Bases: DiGraph, ReprMixin

Create model graphs.

mmodel.Graph inherits from networkx.DiGraph().

The class adds the “graph_module” and “node_type” attributes to the graph. The factory method returns a copy of the dictionary. It is equivalent to {"graph_module": "mmodel", "node_type": Node}.copy() when called.

The following additional graph operations are added:

  • add_grouped_edges and add_node_objects

  • Method add_node_object updates nodes with the node callable “func” and output.

add_edge(u_of_edge, v_of_edge, **attr)[source]#

Modify add_edge to update the edge attribute in the end.

add_edges_from(ebunch_to_add, **attr)[source]#

Modify add_edges_from to update the edge attributes.

add_grouped_edge(u, v)[source]#

Add linked edge.

For mmodel, a grouped edge (u, v) allows u or v to be a list of nodes. A grouped edge represents one or several nodes flowing into one node.

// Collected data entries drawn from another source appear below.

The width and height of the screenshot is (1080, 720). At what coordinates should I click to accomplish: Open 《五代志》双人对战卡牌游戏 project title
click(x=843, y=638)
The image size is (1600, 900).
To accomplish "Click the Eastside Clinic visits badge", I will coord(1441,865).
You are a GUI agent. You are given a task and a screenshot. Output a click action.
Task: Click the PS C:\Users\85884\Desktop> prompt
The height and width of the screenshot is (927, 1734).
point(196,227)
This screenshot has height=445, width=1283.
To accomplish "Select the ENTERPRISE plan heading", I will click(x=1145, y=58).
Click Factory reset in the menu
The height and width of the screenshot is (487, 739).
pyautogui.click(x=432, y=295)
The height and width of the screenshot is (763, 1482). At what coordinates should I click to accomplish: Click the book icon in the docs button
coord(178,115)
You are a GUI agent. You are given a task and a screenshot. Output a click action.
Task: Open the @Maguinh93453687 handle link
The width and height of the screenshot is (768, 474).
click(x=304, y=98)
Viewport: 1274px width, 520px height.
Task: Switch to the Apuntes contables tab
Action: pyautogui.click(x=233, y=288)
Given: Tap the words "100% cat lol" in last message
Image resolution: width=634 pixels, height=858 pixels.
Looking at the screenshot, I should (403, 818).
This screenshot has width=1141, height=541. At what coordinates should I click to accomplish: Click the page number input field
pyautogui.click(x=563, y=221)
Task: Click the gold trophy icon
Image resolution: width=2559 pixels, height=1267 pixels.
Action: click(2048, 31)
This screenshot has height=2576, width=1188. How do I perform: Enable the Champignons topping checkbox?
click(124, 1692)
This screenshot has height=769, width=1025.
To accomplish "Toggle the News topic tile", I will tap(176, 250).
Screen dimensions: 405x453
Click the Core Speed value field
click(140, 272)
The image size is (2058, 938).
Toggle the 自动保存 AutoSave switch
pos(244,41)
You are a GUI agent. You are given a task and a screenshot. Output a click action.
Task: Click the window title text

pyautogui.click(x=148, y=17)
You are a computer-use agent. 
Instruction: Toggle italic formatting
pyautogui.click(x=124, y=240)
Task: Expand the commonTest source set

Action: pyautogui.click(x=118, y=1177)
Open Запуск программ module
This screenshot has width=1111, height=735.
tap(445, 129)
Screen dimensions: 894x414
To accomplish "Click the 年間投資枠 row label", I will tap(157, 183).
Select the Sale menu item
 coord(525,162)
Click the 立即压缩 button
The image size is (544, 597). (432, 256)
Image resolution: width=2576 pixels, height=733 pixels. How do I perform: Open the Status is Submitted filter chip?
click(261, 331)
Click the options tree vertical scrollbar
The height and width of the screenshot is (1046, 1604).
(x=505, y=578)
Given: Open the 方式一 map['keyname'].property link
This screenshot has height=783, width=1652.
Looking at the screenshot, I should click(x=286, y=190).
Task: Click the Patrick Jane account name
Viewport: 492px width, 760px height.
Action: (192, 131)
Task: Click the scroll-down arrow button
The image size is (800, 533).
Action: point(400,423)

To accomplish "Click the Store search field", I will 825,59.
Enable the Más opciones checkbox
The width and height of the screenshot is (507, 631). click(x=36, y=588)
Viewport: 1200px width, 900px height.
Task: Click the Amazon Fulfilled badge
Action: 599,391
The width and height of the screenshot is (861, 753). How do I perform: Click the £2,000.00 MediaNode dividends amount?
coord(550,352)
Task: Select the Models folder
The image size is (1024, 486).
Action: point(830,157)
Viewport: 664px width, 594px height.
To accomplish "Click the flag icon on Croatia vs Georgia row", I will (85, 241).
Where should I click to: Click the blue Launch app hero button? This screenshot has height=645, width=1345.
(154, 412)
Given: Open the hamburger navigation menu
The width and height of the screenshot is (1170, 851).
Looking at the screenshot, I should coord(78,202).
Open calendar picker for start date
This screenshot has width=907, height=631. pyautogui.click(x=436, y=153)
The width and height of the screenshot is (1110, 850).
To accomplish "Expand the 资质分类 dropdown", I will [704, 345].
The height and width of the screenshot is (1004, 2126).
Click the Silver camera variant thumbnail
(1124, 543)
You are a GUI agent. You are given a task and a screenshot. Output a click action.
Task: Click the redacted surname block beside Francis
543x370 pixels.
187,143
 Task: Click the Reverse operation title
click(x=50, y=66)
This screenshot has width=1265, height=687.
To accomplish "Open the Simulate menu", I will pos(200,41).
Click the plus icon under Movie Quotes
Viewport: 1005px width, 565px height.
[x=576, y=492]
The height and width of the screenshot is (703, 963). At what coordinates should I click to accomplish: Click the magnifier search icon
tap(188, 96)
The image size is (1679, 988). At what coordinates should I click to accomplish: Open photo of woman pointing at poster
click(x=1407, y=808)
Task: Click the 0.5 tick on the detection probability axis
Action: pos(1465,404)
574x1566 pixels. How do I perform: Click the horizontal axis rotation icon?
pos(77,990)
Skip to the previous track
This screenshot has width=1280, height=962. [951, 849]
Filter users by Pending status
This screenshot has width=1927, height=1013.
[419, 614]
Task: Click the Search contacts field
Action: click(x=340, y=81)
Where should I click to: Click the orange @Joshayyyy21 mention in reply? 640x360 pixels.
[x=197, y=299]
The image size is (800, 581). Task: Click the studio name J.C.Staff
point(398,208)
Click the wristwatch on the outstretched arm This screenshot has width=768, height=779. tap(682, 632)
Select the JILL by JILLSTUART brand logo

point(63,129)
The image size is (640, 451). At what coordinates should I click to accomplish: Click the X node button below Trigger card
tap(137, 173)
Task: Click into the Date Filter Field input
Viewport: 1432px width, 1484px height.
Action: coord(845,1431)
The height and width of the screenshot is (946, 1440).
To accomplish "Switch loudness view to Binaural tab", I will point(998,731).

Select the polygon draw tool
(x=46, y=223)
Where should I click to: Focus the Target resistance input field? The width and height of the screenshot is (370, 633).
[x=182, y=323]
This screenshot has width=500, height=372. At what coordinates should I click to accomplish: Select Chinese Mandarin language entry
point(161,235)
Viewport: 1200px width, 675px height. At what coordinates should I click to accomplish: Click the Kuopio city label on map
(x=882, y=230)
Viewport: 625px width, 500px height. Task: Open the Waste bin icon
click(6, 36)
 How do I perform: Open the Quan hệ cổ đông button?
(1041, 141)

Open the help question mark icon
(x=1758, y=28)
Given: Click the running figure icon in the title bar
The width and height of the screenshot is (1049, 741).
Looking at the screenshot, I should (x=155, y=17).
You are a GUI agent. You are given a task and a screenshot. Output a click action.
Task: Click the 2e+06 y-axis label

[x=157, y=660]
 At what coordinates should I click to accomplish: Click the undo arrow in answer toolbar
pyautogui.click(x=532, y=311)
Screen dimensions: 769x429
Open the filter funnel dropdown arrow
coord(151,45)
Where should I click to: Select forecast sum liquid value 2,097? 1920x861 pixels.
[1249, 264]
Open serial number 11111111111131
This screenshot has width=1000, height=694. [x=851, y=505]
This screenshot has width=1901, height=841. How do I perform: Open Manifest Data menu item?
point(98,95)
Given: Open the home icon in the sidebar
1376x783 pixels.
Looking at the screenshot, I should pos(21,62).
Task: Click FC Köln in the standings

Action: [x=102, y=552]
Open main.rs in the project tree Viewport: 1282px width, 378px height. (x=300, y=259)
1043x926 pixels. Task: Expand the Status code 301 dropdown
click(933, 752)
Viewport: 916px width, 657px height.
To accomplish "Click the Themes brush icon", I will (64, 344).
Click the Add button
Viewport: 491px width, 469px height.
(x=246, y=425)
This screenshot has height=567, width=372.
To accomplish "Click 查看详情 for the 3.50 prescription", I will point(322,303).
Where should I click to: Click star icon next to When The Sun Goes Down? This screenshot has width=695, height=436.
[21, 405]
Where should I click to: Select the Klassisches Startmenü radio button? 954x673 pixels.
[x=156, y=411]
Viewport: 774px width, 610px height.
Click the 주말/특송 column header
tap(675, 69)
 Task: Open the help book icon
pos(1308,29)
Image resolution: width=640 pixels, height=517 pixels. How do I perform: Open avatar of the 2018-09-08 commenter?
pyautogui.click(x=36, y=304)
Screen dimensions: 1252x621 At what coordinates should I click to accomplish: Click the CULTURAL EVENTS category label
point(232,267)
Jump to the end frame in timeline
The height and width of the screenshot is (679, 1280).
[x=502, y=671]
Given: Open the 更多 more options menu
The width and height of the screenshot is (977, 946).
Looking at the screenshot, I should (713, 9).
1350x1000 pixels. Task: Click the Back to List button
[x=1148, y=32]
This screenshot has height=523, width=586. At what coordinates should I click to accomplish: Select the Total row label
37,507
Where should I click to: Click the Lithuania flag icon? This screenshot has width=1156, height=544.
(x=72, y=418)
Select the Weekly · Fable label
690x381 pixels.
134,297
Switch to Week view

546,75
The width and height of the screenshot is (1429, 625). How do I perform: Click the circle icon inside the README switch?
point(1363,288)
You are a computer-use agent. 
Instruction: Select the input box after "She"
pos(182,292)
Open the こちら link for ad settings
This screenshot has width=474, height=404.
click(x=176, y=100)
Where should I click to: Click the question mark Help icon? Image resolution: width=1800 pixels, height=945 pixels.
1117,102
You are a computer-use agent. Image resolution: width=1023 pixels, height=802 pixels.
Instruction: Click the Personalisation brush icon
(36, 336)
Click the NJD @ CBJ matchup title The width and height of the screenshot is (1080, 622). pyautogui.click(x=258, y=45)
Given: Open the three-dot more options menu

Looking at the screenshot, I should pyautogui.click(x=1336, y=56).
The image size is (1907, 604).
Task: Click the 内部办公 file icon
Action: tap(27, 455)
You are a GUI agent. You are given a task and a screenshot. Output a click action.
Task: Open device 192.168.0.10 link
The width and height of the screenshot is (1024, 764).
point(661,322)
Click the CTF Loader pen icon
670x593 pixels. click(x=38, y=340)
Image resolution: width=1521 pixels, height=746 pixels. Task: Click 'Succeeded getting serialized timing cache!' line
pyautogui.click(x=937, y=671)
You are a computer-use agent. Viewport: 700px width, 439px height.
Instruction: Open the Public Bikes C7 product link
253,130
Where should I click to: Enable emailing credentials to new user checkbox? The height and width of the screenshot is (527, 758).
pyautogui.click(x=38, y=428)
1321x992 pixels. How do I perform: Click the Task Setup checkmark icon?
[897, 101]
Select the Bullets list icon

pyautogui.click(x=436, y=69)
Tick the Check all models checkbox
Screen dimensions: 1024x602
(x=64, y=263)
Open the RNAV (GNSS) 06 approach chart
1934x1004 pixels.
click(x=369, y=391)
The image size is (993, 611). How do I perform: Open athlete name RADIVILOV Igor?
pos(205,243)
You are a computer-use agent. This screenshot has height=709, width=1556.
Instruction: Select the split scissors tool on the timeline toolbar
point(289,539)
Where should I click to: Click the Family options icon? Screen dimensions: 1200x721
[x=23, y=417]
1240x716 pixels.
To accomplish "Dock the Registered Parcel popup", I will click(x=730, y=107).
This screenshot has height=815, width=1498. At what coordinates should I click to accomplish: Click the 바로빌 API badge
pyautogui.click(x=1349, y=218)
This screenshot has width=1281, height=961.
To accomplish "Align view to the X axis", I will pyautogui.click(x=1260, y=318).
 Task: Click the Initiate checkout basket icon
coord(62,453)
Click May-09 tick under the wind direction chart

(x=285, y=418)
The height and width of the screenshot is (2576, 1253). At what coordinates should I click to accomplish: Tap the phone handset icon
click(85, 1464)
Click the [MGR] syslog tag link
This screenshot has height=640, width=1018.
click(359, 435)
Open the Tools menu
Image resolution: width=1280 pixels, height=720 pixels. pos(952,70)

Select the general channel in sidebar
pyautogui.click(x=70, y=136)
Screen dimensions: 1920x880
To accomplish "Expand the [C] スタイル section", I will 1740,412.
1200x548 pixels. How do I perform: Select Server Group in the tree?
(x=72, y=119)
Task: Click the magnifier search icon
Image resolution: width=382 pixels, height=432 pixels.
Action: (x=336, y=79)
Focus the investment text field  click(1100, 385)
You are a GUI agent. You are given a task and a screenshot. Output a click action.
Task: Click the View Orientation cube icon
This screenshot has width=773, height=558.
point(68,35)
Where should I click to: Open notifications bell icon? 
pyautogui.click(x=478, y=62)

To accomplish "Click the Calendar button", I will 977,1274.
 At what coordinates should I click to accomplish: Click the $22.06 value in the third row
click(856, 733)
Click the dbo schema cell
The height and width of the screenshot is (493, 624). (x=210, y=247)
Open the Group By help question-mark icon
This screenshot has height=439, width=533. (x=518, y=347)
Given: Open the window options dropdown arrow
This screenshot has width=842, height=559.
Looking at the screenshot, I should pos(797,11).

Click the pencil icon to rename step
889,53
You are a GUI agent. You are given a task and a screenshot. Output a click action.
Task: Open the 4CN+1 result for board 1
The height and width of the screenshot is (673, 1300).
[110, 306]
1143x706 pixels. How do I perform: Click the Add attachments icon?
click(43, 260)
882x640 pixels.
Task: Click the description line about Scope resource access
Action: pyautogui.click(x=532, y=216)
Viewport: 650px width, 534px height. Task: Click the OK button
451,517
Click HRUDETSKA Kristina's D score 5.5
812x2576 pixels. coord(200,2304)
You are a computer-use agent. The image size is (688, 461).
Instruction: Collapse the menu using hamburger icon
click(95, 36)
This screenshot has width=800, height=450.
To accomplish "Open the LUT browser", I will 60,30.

add_grouped_edges_from(group_edges: list)[source]#

Add edges from grouped values.

add_node_object(node_object)[source]#

Add or update the functions of an existing node.

add_node_objects_from(node_objects: list)[source]#

Update the functions of existing nodes.

This method is equivalent to adding node objects individually.

deepcopy()[source]#

Deepcopy graph.

The graph.copy method is a shallow copy. Deepcopy creates a copy of the attributes dictionary. graph.copy<https://networkx.org/documentation/stable/reference/classes /generated/networkx.Graph.copy.html>_

However, for subgraphs, deepcopy is incredibly inefficient because the subgraph contains ‘_graph’, which stores the original graph. An alternative method is to copy the code from the copy method, but use deepcopy for the items.

The parser is redefined in the new graph.

edit_node(node, **kwargs)[source]#

Edit node attributes.

Returns a new graph.

get_node(node)[source]#

Get node attributes from the graph.

get_node_object(node)[source]#

Get node object from the graph.

graph_attr_dict_factory()#

D.copy() -> a shallow copy of D

property grouped_edges#

Return grouped edges based on the graph.

replace_subgraph(subgraph, node_object)[source]#

Replace subgraph with a node.

subgraph(nodes=None, inputs=None, outputs=None)[source]#

Extract subgraph by nodes, inputs, and outputs.

If multiple parameters are specified, the result is a union of the selections. The subgraph is a deep copy of the original graph. The behavior is different from the parent class method, where the subgraph returns a view of the original graph.

update_graph()[source]#

Update edge attributes based on node objects and edges.

The edge “output” is not defined if the parent node does not have the “output” attribute or the child node does not have the parameter.

visualize(outfile=None)[source]#

Draw the graph.

Draws the default styled graph.

Parameters:

outfile (str) – filename to save the graph as. The file extension is needed.